Following John’s complaint and police report, and the investigation by Miami University, Delta Tau Delta’s national headquarters opted to revoke the Miami charter in May, chief executive officer Jack Kreman said in a statement to The Daily Beast.
“Delta Tau Delta is a committed partner with Miami University as it addresses critical issues like hazing facing the campus community,” Kreman said. “Hazing is a behavior which transcends fraternities and higher education. Collectively we must work together to remove this problem from our society.”
The suspension through 2034, which was first reported by The Cincinnati Enquirer, is the harshest such penalty ever imposed by the university. The local chapter of Delta Tau Delta had previously been suspended at least twice since 2000, said the Enquirer.
In fact, in 2016, the fraternity was placed on probation for one year after allegations of hazing involving a paddle surfaced; students reportedly lied to investigators during the resulting probe, according to the Enquirer.

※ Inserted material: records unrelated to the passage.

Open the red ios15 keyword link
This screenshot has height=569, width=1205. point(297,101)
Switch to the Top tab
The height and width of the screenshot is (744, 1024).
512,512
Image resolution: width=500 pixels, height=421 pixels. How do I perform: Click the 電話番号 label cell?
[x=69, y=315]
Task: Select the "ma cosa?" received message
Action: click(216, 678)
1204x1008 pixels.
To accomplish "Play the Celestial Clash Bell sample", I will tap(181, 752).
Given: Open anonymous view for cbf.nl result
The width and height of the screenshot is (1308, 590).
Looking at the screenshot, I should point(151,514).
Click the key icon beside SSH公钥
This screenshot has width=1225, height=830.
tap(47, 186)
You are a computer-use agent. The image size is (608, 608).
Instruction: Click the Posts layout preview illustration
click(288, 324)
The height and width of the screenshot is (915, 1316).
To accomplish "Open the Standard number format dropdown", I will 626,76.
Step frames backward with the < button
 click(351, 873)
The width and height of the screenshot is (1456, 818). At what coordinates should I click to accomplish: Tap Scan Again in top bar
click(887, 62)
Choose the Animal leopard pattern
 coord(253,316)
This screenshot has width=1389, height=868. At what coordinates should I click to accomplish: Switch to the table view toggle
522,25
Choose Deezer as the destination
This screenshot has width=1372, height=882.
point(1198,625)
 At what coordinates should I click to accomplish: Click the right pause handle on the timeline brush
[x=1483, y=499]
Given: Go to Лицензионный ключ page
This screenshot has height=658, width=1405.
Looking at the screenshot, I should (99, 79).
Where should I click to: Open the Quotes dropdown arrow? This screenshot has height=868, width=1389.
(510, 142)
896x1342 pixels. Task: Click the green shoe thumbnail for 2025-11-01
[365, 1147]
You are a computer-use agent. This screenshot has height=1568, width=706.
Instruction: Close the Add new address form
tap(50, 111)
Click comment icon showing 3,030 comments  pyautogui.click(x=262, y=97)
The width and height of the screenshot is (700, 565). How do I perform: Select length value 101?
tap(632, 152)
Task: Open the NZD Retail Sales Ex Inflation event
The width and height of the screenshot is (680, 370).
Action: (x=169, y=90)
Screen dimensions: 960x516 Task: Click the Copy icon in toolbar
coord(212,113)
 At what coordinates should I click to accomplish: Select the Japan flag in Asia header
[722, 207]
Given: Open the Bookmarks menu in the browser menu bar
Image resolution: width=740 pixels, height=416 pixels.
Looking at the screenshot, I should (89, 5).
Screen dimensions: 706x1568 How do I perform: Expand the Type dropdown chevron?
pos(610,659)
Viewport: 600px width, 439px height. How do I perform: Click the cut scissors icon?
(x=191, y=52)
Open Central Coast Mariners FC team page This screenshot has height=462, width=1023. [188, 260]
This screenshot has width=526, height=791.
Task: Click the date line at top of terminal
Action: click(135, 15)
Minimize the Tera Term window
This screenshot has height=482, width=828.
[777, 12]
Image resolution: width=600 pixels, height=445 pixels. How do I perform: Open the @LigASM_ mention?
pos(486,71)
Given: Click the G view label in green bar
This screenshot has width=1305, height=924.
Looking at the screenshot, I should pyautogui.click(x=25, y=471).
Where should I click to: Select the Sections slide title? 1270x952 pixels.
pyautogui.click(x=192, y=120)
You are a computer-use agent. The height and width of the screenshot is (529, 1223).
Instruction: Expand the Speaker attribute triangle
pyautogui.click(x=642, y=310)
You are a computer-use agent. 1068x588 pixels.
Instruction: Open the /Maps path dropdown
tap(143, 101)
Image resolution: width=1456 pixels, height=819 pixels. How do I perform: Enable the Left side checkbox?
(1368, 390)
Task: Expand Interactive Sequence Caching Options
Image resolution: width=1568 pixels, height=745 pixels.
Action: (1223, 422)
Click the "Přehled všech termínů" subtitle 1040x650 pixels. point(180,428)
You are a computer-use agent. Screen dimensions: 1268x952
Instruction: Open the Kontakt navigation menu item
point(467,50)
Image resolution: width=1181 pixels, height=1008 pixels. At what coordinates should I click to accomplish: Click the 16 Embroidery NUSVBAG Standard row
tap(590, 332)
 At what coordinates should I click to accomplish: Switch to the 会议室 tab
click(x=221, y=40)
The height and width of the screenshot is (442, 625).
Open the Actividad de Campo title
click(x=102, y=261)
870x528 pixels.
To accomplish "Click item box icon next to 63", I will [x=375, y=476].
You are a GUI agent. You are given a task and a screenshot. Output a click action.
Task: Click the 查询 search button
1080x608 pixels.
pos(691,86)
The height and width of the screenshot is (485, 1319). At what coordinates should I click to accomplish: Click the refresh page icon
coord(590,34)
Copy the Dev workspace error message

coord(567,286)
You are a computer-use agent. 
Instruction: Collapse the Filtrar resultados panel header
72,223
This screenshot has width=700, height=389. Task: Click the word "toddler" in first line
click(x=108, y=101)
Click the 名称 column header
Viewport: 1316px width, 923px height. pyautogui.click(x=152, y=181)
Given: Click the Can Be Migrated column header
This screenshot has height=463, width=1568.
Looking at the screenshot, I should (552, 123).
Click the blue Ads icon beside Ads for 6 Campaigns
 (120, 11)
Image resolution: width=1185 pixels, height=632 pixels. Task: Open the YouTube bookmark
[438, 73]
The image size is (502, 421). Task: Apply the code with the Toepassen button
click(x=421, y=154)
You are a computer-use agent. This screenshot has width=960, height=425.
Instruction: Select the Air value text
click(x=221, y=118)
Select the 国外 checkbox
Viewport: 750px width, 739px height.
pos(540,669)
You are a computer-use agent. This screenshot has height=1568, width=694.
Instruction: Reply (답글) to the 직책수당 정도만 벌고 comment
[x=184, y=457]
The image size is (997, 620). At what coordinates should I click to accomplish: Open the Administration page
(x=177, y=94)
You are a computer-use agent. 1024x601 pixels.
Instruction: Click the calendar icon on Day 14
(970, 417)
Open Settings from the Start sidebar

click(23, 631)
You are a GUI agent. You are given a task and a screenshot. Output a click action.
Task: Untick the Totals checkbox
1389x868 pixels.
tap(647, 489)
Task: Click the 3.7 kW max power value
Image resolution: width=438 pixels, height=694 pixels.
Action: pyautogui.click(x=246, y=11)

After a series of scandals involving Greek life, the university formed an ad hoc committee last year—made up of faculty, alumni, and students—to address hazing issues on campus, the Enquirer reported. The committee recommended new measures in December and called for a zero-tolerance policy, which urged the expulsion of students found guilty of hazing.
But those recommendations did not prevent the hazing ritual at Delta Tau Delta.
In her letter announcing the 15-year penalty on Aug. 6, Jane Brownell, vice president for student life, wrote to the fraternity: “While I appreciate that the national organization has condemned these behaviors from the start, I need to reiterate that this was a deeply disturbing case.”
“I closely reviewed the written file and listened to the audio of the hearings, and while it may be appealing to view this behavior as the actions of just a few individuals, I do not believe that is an accurate description of this case,” she added.
Delta Tau Delta may petition for an early return to campus after March 16, 2029, university spokeswoman Claire Wager told The Daily Beast on Thursday.
But in her letter to the fraternity, Brownell wrote that the fraternity will first need to demonstrate that its chapter can create a safe and healthy environment for students.